SHORT PROBLEM A | Retype the Ontario film-smoking text word for word, everything from "Will the big" down to "for mature audiences?".
◇ ◇ ◇
Ontario legislators want to cut kids' exposure

Unless things change in Ontario, Canada, onscreen smoking will recruit 185,000 kids to smoke. Now legislators want their film rating agency to take action.

So far, through December 2017, fourteen parliamentarians from Ontario's three major political parties have petitioned the Committee on Government Agencies to "examine ways in which the regulations of the Film Classification Act could be amended to reduce smoking in youth-rated films released in Ontario." (Read full petition here.)

In Canada, unlike the US, film ratings for theaters are under official supervision, at the provincial level. This can give the public a say in how the ratings work — for example, awarding an '18A' (Canadian) rating to future films with tobacco content. Four out of five Ontario adults want smoking out of youth-rated films.

Will the big US studios resist? They all have offices in Toronto. They essentially control the country's video ratings. And they likely enjoy box office windfalls when their R-rated movies are youth-rated in Ontario, as most of them are.

But when film ratings are updated for smoking, film producers can adjust. After all, they already routinely calibrate language, violence and sexual content to earn the rating they want for marketing purposes. Why not reserve tobacco for mature audiences?

In Ontario alone, the '18A' would avert 30,000 tobacco deaths in this generation of kids. We're confident legislators will increase the pressure. For Hollywood, which depends on sales outside the US, Ontario should be yet another wake-up call.
◇ ◇ ◇
SHORT PROBLEM B | In the records, rewrite everything from the line containing "Expand the Status" down to the line containing "click(x=655, y=213)", swapping "Charts" for "Graphs" and leaving all else unchanged. Give only those lines.

GIVEN INFORMATION |
◇ ◇ ◇
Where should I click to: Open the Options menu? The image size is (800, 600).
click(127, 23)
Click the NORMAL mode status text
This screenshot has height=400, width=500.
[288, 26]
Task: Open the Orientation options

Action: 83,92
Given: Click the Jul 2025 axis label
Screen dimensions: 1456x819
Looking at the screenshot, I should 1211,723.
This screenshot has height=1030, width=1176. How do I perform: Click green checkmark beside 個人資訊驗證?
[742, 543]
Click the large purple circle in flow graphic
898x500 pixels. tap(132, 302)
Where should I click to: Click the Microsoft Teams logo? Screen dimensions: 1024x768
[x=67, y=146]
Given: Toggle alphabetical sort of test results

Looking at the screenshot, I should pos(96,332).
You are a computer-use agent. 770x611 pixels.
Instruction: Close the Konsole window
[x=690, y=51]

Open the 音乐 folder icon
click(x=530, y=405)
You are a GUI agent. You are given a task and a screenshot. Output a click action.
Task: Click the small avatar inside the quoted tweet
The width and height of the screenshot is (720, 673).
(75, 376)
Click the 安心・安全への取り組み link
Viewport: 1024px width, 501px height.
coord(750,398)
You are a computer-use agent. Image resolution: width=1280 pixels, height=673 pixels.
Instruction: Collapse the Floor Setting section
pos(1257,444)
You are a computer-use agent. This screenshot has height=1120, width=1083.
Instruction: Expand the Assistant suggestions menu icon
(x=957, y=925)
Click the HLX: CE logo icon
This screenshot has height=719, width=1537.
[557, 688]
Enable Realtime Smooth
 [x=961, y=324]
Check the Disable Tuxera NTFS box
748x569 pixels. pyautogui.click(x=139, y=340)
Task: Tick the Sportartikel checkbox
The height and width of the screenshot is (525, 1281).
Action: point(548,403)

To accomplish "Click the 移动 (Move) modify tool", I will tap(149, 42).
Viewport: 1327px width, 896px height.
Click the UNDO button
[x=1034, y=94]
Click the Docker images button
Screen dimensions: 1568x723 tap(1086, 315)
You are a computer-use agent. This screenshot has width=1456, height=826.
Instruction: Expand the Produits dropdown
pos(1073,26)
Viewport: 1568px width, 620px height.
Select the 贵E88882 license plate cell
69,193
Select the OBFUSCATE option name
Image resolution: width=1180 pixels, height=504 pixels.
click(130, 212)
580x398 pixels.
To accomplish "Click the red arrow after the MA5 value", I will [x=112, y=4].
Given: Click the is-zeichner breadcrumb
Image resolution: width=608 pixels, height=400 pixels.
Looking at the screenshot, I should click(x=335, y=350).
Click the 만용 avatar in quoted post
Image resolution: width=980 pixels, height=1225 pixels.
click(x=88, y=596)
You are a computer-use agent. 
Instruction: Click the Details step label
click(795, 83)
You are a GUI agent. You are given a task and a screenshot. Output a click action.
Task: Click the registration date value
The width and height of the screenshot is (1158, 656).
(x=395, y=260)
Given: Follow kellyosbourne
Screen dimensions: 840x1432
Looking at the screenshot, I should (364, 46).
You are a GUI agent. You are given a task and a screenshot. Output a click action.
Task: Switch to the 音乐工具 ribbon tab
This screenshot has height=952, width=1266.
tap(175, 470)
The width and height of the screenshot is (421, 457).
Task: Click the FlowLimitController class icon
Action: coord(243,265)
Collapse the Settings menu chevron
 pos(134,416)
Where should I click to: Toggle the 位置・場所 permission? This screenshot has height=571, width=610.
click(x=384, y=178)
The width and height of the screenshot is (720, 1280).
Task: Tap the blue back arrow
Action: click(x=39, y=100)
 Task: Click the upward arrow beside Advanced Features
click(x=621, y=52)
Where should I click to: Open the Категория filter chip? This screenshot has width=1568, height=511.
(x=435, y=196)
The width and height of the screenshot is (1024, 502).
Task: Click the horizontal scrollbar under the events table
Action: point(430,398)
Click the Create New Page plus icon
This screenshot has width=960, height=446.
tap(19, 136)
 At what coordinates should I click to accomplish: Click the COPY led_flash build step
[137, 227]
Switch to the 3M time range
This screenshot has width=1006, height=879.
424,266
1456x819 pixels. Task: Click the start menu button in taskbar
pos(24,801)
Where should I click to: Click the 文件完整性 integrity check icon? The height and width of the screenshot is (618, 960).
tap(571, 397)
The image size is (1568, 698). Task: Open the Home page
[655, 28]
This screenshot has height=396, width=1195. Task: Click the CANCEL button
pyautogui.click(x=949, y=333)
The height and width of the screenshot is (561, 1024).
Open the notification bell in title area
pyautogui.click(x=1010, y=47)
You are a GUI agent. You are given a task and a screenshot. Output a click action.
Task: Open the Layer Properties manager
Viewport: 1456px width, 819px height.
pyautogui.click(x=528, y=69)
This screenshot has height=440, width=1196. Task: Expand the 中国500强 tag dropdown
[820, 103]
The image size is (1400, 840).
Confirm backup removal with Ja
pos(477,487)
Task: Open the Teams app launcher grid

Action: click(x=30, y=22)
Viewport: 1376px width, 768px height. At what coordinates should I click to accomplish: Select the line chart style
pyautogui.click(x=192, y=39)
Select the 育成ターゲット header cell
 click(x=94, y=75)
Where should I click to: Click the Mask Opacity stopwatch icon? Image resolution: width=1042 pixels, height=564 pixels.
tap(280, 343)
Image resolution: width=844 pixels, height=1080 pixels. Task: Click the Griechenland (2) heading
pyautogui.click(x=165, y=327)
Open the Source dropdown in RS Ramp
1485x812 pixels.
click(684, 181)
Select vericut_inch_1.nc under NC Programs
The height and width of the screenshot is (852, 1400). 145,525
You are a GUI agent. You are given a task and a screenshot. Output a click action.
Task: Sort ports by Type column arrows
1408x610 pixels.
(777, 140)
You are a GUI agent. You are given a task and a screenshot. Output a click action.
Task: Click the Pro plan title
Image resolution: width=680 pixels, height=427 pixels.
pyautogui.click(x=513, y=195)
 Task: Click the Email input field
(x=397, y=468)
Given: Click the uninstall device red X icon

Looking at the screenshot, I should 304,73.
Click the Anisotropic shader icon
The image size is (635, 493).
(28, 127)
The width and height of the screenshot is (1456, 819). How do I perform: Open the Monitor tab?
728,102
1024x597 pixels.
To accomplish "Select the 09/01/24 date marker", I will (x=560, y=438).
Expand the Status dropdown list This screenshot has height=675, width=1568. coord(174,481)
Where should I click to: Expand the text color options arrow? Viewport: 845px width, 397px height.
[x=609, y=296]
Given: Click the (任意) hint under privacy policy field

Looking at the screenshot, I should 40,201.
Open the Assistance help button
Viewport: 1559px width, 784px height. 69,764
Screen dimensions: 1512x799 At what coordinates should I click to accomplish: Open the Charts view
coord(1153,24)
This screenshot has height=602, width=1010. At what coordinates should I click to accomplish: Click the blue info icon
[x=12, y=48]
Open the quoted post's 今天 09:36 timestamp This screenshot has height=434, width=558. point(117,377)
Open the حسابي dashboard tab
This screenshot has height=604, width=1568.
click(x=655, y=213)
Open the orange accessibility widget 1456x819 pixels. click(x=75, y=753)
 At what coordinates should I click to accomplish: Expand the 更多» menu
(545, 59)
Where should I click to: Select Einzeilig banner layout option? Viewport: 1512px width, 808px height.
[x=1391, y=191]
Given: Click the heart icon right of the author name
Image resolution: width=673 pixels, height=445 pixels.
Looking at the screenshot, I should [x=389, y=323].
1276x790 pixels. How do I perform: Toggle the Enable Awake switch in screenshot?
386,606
◇ ◇ ◇
EXERCISE RESPONSE A |
Will the big US studios resist? They all have offices in Toronto. They essentially control the country's video ratings. And they likely enjoy box office windfalls when their R-rated movies are youth-rated in Ontario, as most of them are.

But when film ratings are updated for smoking, film producers can adjust. After all, they already routinely calibrate language, violence and sexual content to earn the rating they want for marketing purposes. Why not reserve tobacco for mature audiences?

EXERCISE RESPONSE B |
Expand the Status dropdown list This screenshot has height=675, width=1568. coord(174,481)
Where should I click to: Expand the text color options arrow? Viewport: 845px width, 397px height.
[x=609, y=296]
Given: Click the (任意) hint under privacy policy field

Looking at the screenshot, I should 40,201.
Open the Assistance help button
Viewport: 1559px width, 784px height. 69,764
Screen dimensions: 1512x799 At what coordinates should I click to accomplish: Open the Graphs view
coord(1153,24)
This screenshot has height=602, width=1010. At what coordinates should I click to accomplish: Click the blue info icon
[x=12, y=48]
Open the quoted post's 今天 09:36 timestamp This screenshot has height=434, width=558. point(117,377)
Open the حسابي dashboard tab
This screenshot has height=604, width=1568.
click(x=655, y=213)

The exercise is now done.